We sat there together, both grieving different people, but as one in our sorrow.

“Can I ask you something?” I said after a minute. Hazel dipped her head in a graceful nod.

I’d been waiting for her to come to the cabin.

I’d wanted to talk to her after that night at the Four Corners.

But I’d been more than a little preoccupied with Viv and Layla, and then afterward, with everything to do with Ryland.

Now that she was here, right in front of me, I wasn’t sure how to ask what I wanted to.

I had been so sure she’d been there that night. I’d seen her, her silvery hair and white gown billowing in the autumn breeze as she’d inclined her head. Silently helping me make the decision that led me where I was now.

“Why were you there that night?” I asked, shoulders tensing. “Why did you tell me to join the pack?”

For a full minute, a slight downward pull at the corner of her wrinkled lips was the only indication that she’d heard me at all. Finally, she breathed a sigh and reached her hands out to me.

I recoiled, but she managed to snatch up the wrist of my right hand. I let her, breaths coming more feverishly. Her milky gaze lifted, boring into me as though she could see as she flipped my hand over and traced the lines of my palm.

Instead of answering me, her thin brows pulled together, and her lips pursed. My spine tingled.

“I’m sorry that the stars have chosen you to walk this path,” she said, her eyes downturned and cheeks growing sallow. “But walk it you must. You’re the only one who can.”

I swallowed, breath hitching. “What does that mean?”

I hated riddles.

Her brow furrowed as she pressed her clammy palm to mine, and I wondered what she was seeing that I couldn’t. She’d told me once how she could see the inner workings of people. Their gears and cogs. The way they ticked. Their histories.

A deep and burrowing cold crept like frost over my bones. She knew, I realized. I let her touch me, and now she could see, in her way, what Clay and I were doing. I tugged my hand out of her grasp, my mouth going dry.

I rubbed the chill out of the hand she’d held with my other, hairs on the back of my neck standing on end. “You saw.”

Her lips pressed into a taut line.

“Do you know what’s going to happen?” I pleaded. “Do you know if we’re right?”

She bowed her head, her gaze going back to the unfocused stare of a blind woman.

“I can see history,” she said, her voice a croak now, and I wondered if her ability exhausted her when she used it.

She seemed almost to have aged another ten years in the last five minutes.

“Pasts. Presents. Feelings. But...not the future, I’m afraid. ”

I slumped back, suddenly bone weary and wanting more than anything to be finished with this conversation.

What exactly did I hope she could tell me, anyway?

If Hazel knew anything, then surely she would have told her grandson.

Or Jared directly. I pushed to my feet, casting a silent farewell to my parents.

“There’s a reason Ryland forced me out of his pack,” she whispered, so quietly I wasn’t sure if I heard her. “And a reason he won’t allow me near him. Has never allowed me to read him. I have my suspicions, just as you have yours.”

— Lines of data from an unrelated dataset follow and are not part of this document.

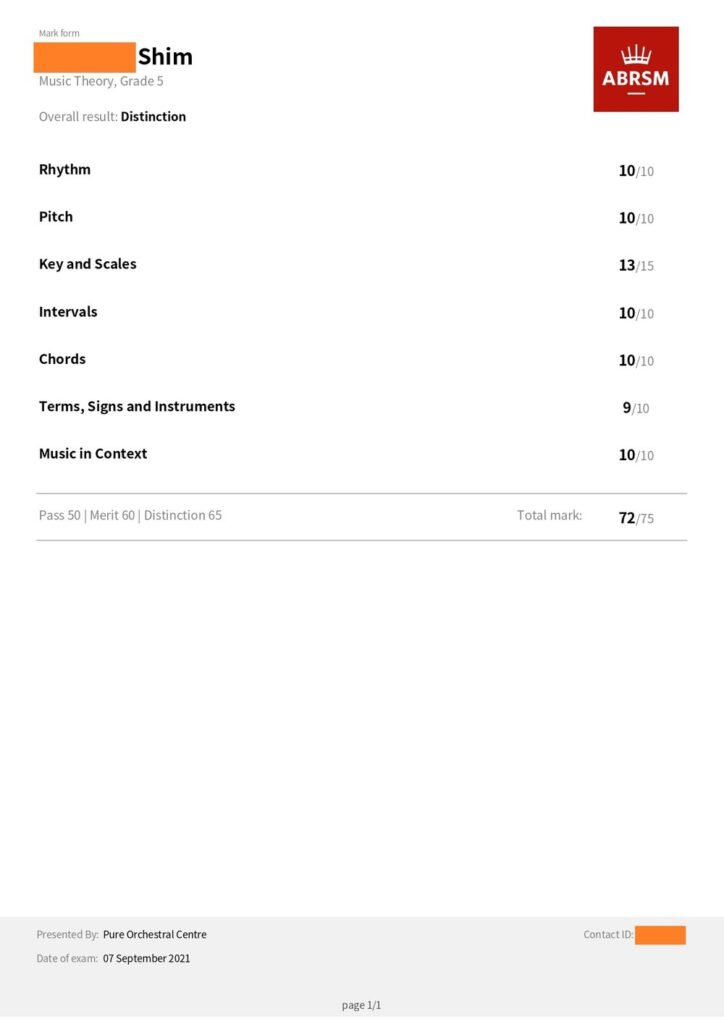
Task: Click the Rhythm section label
Action: pyautogui.click(x=65, y=169)
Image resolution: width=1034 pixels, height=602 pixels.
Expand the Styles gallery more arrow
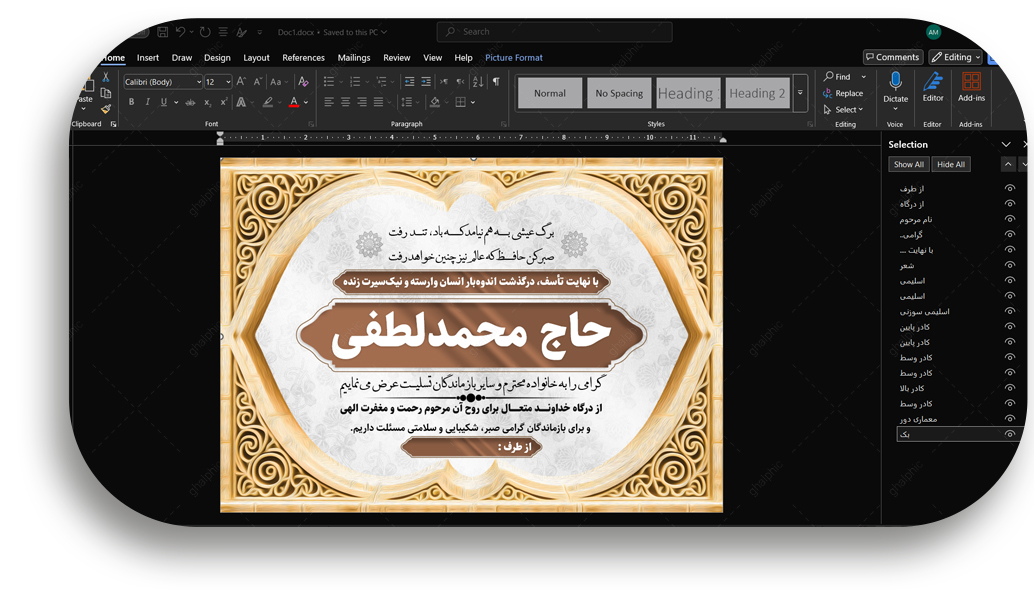(x=800, y=93)
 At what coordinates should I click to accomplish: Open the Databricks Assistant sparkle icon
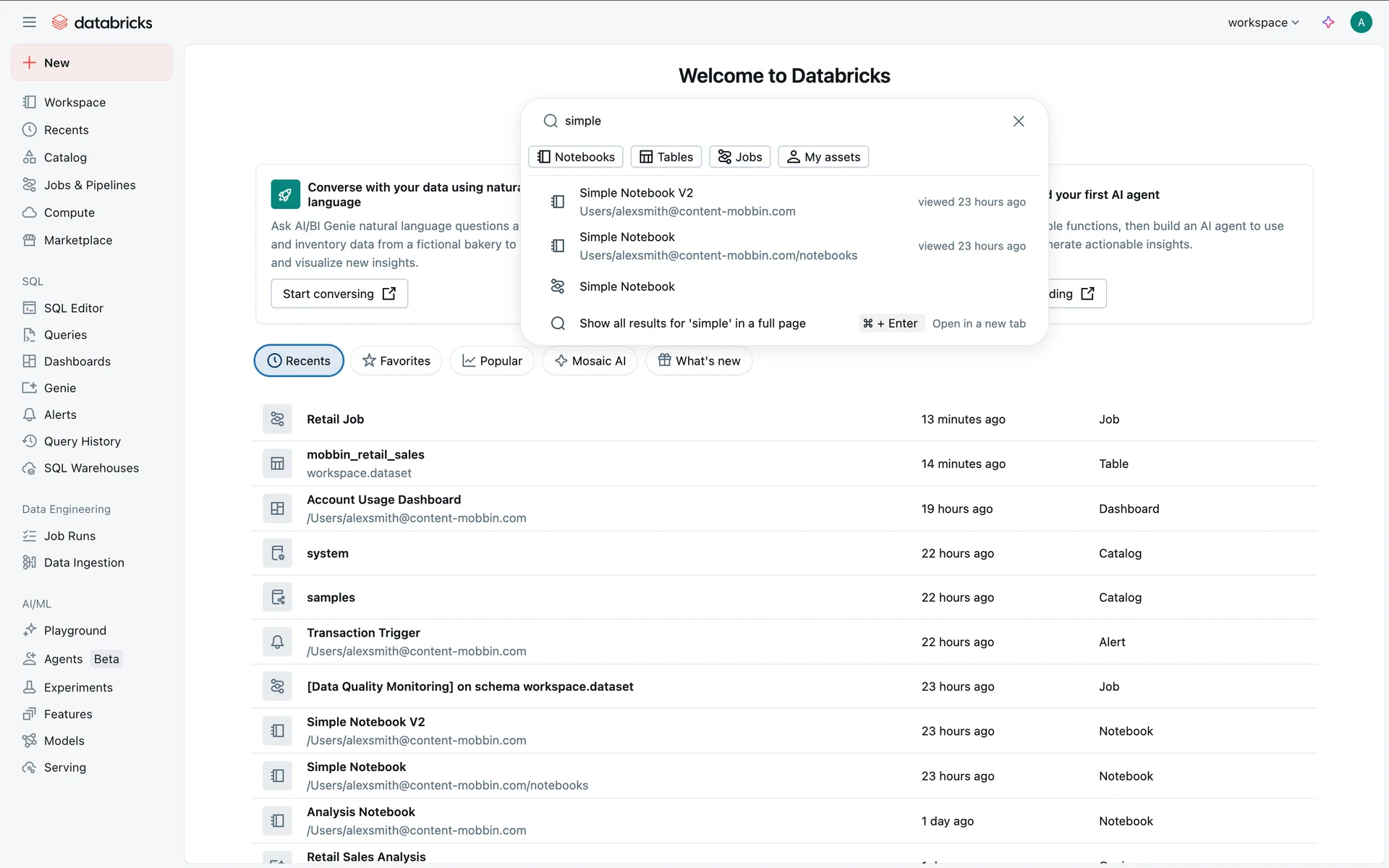click(x=1328, y=22)
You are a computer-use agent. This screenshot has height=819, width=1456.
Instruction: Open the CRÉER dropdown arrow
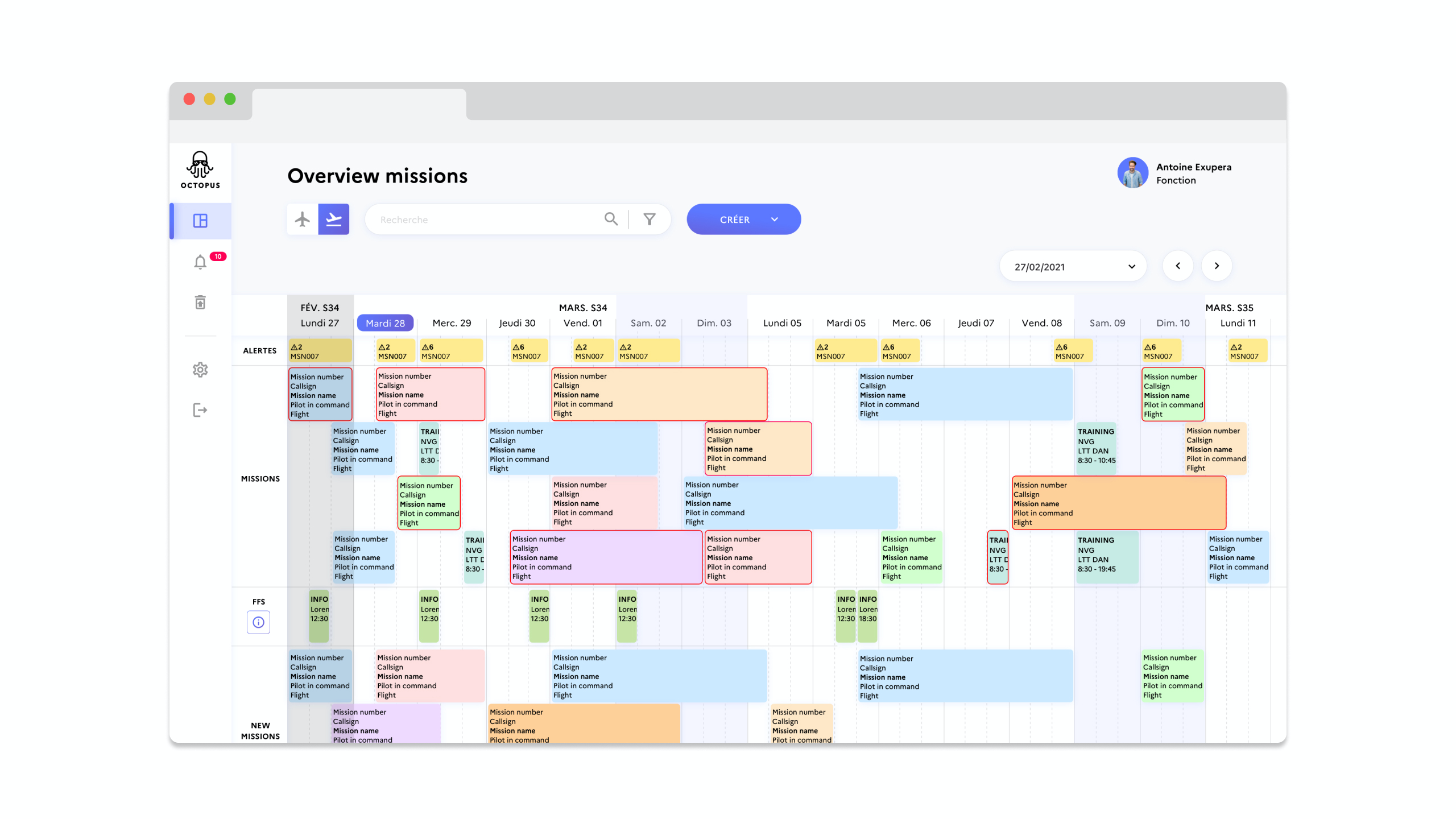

She stood, hobbling as she did, and I noticed for the first time how she was barefoot, even in this cold. Maybe we should give her a ride home.

“Hazel, do you—”

“You’re different, Allie,” she said, interrupting as she brushed past me, headed back in the direction of the grassy knoll. “It’s what sets you apart that will see your triumph. Embrace it... and don’t forget it.”